It's true that being gentle means not freaking out over every little thing, and it's especially important to be calm and factual when correcting a behavior for the first time when the child might not know it's problematic. However, when the behavior is one that we don't do because it hurts another person's feelings or body, acting robotically serene does not get the point across and actually works against making the point. My older child is challenging in many ways, but he has very rarely attacked me physically, and I think it's because when he did, my reaction was, "OWW!! You hit me! It hurts!" with a very shocked expression, and this got him to apologize and try to make it better--much more effectively than my ignoring the pain and sending him to time out.

My goal is not to teach my children that they'd better behave to avoid being punished by someone else, but to teach them that we do the right thing because it is right.

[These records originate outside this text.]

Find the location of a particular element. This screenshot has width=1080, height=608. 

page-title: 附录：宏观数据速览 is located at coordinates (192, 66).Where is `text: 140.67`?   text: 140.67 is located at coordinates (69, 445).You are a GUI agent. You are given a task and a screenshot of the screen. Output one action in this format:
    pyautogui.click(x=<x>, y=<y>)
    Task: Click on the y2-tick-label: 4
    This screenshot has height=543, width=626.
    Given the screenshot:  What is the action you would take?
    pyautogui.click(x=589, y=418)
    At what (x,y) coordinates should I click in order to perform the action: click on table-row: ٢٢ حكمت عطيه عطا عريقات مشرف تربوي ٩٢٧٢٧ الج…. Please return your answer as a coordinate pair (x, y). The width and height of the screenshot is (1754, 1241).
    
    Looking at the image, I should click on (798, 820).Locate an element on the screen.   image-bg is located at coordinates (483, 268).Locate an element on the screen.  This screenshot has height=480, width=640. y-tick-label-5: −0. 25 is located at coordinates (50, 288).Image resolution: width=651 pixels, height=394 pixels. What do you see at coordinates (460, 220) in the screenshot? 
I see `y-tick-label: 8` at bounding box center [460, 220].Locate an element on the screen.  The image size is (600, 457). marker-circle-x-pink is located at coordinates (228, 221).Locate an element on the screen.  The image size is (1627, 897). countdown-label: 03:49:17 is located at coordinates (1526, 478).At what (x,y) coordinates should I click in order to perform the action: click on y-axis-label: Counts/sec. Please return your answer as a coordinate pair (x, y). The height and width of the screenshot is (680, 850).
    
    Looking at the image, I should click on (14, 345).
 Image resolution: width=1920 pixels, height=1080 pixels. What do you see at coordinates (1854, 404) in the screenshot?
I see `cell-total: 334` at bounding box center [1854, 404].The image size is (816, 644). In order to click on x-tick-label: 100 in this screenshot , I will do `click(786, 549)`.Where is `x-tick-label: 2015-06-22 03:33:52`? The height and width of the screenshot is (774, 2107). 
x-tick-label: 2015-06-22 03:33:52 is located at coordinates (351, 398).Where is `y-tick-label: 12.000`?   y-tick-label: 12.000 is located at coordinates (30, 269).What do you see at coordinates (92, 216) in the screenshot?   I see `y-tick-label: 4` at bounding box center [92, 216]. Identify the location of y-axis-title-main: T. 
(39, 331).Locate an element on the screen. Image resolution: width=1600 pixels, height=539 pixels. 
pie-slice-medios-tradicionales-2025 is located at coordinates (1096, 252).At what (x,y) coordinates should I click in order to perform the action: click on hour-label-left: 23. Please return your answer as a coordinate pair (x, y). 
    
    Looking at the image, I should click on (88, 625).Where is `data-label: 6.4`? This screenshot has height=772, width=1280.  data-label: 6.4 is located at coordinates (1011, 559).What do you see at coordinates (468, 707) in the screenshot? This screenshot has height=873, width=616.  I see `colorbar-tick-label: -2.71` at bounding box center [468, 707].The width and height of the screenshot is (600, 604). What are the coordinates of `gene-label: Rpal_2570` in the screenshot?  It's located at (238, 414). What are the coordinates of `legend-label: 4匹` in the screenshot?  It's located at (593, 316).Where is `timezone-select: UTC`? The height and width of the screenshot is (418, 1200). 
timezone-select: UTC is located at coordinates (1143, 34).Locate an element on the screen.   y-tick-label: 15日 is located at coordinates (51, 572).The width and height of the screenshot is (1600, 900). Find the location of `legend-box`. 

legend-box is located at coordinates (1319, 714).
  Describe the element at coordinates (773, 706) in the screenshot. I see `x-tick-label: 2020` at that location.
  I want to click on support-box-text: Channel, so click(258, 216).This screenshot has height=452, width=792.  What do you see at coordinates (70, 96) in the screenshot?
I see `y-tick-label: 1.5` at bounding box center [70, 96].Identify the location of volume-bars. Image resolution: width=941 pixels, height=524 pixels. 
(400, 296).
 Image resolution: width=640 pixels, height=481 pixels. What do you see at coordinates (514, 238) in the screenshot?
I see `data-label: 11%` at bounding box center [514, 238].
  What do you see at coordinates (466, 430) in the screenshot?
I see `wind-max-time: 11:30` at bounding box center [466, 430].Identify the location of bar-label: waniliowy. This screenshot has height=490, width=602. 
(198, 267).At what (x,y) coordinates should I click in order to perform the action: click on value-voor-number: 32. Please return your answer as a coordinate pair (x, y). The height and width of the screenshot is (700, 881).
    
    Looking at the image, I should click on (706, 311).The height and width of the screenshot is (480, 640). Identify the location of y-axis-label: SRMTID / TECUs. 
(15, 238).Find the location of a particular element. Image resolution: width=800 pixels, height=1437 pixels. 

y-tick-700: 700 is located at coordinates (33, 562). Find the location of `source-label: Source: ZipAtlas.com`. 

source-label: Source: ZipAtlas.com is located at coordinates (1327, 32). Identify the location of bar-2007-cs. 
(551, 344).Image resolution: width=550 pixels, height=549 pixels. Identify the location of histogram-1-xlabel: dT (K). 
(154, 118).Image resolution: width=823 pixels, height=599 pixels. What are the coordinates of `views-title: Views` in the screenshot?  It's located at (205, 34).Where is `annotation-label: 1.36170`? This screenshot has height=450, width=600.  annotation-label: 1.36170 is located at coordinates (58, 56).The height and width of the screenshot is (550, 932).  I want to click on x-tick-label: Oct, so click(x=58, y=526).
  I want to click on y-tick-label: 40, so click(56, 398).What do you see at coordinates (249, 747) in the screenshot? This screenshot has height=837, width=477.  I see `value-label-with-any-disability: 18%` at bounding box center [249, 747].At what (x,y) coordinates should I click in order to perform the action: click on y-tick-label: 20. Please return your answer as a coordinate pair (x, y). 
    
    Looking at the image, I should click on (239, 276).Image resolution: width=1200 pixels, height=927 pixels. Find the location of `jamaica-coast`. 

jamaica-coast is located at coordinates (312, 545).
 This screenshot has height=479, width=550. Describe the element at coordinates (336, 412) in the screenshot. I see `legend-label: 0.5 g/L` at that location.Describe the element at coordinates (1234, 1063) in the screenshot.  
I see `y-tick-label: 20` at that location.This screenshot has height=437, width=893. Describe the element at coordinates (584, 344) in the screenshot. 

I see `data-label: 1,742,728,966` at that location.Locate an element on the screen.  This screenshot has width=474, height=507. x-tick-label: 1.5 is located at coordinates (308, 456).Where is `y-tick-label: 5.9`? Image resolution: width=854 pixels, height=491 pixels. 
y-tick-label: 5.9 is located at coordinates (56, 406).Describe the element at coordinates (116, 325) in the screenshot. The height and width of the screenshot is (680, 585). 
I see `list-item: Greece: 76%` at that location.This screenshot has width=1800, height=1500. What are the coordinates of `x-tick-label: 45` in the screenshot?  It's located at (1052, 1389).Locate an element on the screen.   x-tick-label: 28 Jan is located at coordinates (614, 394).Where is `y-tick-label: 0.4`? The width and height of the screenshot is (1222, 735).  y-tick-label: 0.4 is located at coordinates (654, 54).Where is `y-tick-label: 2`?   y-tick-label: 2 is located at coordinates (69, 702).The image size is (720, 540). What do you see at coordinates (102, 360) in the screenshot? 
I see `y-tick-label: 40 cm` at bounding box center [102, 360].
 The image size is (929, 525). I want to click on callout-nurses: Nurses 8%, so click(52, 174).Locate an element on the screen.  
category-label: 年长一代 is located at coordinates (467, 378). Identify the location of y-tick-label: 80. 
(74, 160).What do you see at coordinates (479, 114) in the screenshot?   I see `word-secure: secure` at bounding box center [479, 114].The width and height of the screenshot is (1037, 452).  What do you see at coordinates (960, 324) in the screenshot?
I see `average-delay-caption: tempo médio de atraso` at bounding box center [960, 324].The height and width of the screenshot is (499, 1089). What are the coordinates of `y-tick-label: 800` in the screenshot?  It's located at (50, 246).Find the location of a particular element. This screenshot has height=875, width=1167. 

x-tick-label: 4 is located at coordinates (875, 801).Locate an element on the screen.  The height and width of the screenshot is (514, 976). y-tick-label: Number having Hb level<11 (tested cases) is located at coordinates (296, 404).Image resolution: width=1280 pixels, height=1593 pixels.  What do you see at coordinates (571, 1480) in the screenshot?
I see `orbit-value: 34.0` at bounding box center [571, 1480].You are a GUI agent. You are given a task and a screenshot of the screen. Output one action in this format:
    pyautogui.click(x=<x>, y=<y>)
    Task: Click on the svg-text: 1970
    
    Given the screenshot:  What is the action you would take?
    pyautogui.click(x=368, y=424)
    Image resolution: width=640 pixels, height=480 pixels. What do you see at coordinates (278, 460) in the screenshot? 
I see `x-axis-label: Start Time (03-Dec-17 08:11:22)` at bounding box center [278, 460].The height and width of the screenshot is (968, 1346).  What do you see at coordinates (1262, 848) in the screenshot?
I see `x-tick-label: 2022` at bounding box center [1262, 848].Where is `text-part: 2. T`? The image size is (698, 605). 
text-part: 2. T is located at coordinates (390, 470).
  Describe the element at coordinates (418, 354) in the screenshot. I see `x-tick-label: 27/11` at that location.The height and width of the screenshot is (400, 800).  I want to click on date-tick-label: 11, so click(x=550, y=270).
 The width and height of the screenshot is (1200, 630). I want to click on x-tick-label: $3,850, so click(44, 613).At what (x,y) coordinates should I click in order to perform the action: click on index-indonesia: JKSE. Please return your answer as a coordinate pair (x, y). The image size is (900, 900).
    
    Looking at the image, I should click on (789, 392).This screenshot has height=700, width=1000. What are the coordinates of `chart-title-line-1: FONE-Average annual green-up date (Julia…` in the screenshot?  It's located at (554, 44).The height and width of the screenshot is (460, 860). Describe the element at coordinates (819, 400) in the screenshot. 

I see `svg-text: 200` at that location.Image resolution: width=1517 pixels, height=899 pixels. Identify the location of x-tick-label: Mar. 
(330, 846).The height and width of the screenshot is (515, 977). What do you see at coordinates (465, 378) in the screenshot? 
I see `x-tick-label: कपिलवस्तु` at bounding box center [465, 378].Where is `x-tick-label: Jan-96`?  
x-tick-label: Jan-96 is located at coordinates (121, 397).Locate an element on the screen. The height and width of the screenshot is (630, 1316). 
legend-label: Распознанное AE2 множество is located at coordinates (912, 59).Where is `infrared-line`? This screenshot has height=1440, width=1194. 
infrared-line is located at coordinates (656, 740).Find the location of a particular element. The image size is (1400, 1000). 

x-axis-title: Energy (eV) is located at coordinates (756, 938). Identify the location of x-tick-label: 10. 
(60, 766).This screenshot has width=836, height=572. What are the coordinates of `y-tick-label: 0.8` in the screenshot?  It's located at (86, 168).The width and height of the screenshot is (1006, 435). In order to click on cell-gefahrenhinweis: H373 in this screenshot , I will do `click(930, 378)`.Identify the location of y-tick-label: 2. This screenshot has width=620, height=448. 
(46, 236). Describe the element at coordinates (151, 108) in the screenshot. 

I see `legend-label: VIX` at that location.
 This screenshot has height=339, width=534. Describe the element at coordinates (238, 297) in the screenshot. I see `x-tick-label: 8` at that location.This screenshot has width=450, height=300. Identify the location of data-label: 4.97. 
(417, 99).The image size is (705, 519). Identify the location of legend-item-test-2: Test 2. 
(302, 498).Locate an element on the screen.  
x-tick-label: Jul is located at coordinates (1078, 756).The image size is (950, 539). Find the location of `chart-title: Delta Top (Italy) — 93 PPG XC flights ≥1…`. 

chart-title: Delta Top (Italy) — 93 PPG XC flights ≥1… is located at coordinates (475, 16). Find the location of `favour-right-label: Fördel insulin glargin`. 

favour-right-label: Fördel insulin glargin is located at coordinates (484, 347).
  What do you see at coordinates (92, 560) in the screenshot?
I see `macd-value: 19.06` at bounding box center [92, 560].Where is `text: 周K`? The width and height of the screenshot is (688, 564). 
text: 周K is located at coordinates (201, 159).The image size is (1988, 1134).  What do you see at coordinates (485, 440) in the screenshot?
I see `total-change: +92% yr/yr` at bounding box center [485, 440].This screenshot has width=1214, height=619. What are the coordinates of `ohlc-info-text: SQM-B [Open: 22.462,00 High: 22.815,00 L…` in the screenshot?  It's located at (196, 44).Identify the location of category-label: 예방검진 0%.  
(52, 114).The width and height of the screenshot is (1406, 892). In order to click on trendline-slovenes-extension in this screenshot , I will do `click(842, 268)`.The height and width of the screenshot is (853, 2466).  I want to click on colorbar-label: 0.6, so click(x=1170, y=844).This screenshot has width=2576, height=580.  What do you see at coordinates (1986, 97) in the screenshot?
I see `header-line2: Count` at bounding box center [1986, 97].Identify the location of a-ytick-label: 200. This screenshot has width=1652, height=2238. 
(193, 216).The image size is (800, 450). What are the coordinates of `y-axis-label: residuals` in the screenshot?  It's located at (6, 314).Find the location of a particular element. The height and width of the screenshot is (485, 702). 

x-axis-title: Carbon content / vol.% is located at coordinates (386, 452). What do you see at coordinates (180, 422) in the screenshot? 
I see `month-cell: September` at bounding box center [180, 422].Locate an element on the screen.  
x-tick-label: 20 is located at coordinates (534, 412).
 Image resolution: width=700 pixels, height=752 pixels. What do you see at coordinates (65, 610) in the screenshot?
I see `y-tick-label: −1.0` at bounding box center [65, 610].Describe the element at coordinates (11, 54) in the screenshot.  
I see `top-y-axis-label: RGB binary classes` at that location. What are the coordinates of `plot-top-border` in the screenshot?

One of the most helpful strategies to calm myself is to remember that my child is really only very small. That resets my perspective and helps me to work with him instead of defending myself against him.

Recommended reading:
_Adventures in Gentle Discipline_ by Hilary Flower (best for kids under 7)
_Liberated Parents, Liberated Children_ and _How to Talk So Kids Will Listen and Listen So Kids Will Talk_ by Adele Faber and Elaine Mazlish (useful from the beginning but mostly applicable to older kids)
_Parent Effectiveness Training_ by Thomas Gordon


----------



## leafylady (Nov 19, 2001)

I've got 15, 12, and 2 year old children. I started off worrying about how to discipline, but now I realize that's not the issue at all. I needed to think about how to better train my kids! 

It's not about who is in charge. It's about teaching and guiding your little humans.

So I'd like to rename gentle discipline to gentle training. I've found that it's so much more effective to think of training your child rather than disciplining your child. Discipline implies punishment, which really has never been effective. Training, prevention, repetition, and environment modification have been the most important tools.


----------



## EnviroBecca (Jun 5, 2002)

To me, "discipline" also carries the connotation of self-discipline. I discipline my children as they learn to discipline themselves.

"Training" has the connotation of being what you do to dogs.

So it's all about which connotations are most important to you. :shrug


----------